Crafting blue-collar bluegrass and country anthems that have resonated with a devout contingent of followers, the collective of Robert Greer (guitar), Phil Barker (mandolin), Jesse Langlais (banjo), Bobby Britt (fiddle), Zack Smith (bass) and Miles Miller (drums) have caught the eye of acclaimed indie label New West Records.

Earlier this year, the band signed to the label ahead of the release of their forthcoming album Lines In The Levee, due out October 7th. According to Langlais, the band’s latest project is one the group has long envisioned making; one that is elevated by percussion and tasteful string arrangements as it blurs the lines between country and bluegrass.

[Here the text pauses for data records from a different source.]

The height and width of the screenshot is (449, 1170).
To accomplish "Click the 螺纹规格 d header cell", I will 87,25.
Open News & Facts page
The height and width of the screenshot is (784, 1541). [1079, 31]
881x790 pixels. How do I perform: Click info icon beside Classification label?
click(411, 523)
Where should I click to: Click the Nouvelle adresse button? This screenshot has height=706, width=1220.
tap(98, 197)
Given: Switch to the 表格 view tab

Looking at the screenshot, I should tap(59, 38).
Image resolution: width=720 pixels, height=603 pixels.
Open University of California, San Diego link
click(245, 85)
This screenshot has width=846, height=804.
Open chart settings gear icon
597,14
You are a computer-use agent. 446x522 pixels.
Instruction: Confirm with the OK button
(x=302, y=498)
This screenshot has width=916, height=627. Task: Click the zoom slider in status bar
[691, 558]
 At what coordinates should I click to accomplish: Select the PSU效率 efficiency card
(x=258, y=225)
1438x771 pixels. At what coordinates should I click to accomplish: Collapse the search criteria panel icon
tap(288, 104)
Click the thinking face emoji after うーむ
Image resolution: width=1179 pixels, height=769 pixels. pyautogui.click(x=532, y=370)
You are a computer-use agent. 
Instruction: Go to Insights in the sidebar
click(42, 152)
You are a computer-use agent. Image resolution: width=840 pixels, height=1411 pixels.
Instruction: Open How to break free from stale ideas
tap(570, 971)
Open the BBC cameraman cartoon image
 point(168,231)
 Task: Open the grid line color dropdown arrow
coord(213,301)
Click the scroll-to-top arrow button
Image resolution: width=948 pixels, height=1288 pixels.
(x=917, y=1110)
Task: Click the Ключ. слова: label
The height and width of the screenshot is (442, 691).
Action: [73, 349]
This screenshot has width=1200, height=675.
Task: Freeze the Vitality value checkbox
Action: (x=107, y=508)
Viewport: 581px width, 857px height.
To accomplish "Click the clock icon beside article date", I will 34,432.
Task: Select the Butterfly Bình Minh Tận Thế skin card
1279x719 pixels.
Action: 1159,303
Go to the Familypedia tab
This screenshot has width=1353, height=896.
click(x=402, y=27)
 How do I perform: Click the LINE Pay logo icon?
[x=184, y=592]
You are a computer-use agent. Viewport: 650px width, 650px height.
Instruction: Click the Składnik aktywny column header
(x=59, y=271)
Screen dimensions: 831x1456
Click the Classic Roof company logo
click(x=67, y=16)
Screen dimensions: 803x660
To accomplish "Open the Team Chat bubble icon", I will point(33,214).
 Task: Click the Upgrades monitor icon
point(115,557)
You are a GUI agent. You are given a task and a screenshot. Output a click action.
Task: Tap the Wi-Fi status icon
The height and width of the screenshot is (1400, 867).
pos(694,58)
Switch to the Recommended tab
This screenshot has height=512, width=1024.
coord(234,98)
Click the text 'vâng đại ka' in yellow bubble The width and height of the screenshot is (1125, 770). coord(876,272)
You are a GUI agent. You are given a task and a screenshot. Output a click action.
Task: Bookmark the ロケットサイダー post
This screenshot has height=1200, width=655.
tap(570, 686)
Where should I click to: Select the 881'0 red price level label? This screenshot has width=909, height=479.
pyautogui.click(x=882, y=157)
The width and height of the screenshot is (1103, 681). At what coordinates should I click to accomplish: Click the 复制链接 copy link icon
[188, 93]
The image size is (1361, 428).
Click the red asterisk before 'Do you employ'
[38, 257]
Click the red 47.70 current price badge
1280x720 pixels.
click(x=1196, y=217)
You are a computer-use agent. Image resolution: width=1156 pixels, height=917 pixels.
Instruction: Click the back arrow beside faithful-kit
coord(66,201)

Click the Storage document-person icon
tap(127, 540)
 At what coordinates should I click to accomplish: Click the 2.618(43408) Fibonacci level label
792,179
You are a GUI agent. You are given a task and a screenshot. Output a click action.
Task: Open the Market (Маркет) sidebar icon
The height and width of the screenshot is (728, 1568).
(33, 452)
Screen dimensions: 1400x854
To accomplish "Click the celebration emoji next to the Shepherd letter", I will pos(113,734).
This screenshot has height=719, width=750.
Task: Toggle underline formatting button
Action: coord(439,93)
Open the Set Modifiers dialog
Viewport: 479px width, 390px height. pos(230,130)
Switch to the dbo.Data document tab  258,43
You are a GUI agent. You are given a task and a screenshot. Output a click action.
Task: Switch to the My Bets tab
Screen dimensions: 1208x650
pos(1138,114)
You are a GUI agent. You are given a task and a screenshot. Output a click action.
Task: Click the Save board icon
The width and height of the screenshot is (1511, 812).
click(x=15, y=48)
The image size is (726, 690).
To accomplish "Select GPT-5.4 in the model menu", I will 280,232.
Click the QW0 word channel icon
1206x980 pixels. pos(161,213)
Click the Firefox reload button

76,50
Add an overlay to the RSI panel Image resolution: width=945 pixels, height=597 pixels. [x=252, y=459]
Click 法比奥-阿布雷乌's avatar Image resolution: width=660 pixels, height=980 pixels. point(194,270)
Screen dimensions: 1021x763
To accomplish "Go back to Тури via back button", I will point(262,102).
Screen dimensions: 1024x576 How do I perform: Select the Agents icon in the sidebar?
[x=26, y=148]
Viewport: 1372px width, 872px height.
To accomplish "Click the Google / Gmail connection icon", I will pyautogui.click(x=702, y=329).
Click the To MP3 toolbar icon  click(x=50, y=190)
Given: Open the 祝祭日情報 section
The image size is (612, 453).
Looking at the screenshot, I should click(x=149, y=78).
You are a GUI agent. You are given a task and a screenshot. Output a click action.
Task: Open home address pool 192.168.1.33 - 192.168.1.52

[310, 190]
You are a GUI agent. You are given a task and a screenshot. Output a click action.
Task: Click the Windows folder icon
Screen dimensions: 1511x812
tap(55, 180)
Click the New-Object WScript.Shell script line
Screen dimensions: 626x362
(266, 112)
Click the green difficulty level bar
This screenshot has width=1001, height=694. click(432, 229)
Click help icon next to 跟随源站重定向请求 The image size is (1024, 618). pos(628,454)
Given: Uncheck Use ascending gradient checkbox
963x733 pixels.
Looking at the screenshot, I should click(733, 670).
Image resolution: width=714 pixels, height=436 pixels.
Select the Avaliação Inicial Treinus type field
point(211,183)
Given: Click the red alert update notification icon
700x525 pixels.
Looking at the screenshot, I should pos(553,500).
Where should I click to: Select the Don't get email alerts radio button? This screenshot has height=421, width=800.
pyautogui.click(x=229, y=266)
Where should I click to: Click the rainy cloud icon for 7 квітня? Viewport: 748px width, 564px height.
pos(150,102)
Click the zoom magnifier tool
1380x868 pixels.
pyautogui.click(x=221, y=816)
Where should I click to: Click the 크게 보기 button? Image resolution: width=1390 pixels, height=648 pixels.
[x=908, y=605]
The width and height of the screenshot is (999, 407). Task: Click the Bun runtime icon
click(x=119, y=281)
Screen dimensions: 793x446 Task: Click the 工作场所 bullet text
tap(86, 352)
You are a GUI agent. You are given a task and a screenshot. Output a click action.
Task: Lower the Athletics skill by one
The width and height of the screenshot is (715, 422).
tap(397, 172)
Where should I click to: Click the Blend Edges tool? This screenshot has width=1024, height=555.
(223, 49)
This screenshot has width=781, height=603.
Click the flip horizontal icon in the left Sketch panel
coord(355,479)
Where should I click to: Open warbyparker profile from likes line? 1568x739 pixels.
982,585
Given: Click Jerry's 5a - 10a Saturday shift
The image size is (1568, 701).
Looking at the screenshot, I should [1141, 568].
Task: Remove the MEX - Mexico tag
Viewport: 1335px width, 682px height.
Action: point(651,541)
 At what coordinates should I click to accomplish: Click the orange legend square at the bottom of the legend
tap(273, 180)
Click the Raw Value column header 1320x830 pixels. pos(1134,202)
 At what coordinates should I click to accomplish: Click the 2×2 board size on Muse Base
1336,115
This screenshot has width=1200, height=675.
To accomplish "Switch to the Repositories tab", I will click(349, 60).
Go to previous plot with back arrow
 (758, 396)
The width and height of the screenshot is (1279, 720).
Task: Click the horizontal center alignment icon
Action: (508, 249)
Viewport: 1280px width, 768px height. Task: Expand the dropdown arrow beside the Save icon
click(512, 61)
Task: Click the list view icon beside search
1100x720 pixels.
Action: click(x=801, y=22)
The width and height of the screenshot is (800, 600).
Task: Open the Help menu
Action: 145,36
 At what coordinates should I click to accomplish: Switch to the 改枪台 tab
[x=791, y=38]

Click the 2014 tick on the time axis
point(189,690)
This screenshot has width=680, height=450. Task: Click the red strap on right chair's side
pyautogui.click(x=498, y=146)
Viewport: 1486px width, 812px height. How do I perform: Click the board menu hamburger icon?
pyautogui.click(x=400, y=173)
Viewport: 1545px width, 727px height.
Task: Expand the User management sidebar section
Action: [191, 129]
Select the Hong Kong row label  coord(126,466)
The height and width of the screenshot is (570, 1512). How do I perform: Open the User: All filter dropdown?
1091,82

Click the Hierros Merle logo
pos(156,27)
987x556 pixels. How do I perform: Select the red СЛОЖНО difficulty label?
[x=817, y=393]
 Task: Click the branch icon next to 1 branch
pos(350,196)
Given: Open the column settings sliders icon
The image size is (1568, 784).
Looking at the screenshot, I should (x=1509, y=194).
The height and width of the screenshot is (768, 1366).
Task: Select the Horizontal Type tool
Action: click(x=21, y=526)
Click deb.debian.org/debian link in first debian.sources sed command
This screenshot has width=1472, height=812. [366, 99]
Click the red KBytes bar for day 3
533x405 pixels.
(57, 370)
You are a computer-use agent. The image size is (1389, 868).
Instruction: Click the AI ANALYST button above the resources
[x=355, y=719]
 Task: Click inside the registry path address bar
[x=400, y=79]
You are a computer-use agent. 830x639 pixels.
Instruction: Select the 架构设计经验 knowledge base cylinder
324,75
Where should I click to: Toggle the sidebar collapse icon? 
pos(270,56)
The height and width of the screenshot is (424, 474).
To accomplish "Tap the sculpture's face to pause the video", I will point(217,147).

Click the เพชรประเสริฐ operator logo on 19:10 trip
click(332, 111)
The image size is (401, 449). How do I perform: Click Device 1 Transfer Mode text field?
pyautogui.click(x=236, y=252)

“The first half of Town Mountain was done with the intention of being a bluegrass band,” says Langlais. “That being said, some of it was more hard driving than others, but it was all five-piece bluegrass stuff. We had some drums on our last album New Freedom Blues, and we’ve been wanting to push those boundaries further ever since”.

With every band member contributing in some form to the group’s catalog as songwriters, a bevvy of themes are always present in Town Mountain’s music. Lines In the Levee is no exception, with references to global warming, redemption, being stuck at a crossroads, unsung heroes and more. In the case of Langlais, his cuts on the new album are deeply associated with empathy and preserving what we have for those who will live beyond us.

The latter is central to both ‘Season’s Don’t Change’ and ‘Distant Line’, the first of which uses tongue-in-cheek humor to cast a light-hearted glow on the all too urgent issue of global warming.

“There’s a line in there about ‘wearing short pants on Valentines Day’ that helped to inspire the song,” says Langlais. “It’s my way of taking a light-hearted approach to a very serious matter. It’s easy to preach with your music, but the brilliance of some of my favorite songwriters to weave humor inside of something serious inspired me to take a similar approach with this song”.

With ‘Distant Line’, Langlais swaps out global warming for general preservation of future attractions and resources, something he’s grown an entirely new appreciation for in recent years since beginning to build a family of his own. “It’s been something constantly on my mind with everything that’s happened these last few years, especially since I have kids now," says Langlais. “I want them to be able to see, do and experience everything I’ve been able to and more.”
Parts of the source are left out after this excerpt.